Data extracts>
------------------------------------------------------------

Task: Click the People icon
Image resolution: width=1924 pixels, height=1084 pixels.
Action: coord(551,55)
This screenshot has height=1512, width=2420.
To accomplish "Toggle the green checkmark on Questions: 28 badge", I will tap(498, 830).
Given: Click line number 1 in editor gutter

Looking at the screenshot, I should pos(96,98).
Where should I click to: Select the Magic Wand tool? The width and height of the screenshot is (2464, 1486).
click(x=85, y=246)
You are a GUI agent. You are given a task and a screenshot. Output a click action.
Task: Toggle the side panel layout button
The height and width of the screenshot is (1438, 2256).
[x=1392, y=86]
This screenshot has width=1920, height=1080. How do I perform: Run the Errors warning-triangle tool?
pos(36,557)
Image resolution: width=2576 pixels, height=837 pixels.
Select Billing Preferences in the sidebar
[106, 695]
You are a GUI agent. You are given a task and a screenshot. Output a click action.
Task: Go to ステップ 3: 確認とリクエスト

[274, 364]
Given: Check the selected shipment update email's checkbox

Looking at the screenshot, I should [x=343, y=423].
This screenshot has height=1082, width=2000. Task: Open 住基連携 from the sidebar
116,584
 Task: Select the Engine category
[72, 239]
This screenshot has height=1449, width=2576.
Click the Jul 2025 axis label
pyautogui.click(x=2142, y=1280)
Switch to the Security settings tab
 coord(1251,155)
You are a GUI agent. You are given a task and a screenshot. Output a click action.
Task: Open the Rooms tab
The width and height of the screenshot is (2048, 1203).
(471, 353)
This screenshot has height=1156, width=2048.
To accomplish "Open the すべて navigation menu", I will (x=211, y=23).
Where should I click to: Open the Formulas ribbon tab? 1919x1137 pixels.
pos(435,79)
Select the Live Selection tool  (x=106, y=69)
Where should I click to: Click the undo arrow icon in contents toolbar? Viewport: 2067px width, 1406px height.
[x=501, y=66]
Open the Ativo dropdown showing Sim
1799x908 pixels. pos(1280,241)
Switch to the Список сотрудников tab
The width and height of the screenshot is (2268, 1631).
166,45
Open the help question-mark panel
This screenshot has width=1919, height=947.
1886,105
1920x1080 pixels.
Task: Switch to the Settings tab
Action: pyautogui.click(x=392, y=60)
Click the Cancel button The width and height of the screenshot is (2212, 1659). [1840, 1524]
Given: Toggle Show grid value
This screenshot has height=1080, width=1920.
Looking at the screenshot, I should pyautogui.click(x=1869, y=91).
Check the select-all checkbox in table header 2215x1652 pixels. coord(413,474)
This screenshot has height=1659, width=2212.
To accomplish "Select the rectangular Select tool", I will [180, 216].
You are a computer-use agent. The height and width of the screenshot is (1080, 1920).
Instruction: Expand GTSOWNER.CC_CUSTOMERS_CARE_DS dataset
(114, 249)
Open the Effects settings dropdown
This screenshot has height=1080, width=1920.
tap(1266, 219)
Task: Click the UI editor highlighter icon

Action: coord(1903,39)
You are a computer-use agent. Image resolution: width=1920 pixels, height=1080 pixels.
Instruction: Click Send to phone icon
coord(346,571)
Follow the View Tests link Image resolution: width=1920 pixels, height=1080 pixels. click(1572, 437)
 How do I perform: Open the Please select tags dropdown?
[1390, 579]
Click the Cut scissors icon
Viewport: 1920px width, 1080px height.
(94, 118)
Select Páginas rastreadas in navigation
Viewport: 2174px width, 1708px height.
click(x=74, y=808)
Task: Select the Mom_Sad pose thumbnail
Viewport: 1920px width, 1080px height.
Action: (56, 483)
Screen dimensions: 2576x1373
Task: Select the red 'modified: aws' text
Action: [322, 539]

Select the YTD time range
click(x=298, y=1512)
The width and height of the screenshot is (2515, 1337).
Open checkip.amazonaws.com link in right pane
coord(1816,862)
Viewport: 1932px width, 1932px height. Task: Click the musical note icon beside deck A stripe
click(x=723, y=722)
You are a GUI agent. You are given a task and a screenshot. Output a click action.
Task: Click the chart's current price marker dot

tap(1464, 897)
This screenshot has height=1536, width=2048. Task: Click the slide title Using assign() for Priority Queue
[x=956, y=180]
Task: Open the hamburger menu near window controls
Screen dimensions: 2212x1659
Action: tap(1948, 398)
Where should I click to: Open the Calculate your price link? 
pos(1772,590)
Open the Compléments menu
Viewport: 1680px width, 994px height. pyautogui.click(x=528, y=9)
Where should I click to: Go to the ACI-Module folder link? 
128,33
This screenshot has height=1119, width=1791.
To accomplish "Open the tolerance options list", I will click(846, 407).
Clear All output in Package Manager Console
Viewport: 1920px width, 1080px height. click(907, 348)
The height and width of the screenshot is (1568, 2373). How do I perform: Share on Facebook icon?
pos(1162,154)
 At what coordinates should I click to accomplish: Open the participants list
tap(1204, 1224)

------------------------------------------------------------

Work required>
Establish how many lines of the entries hold the word "computer", giving nothing but the number.

Solution to this problem>
2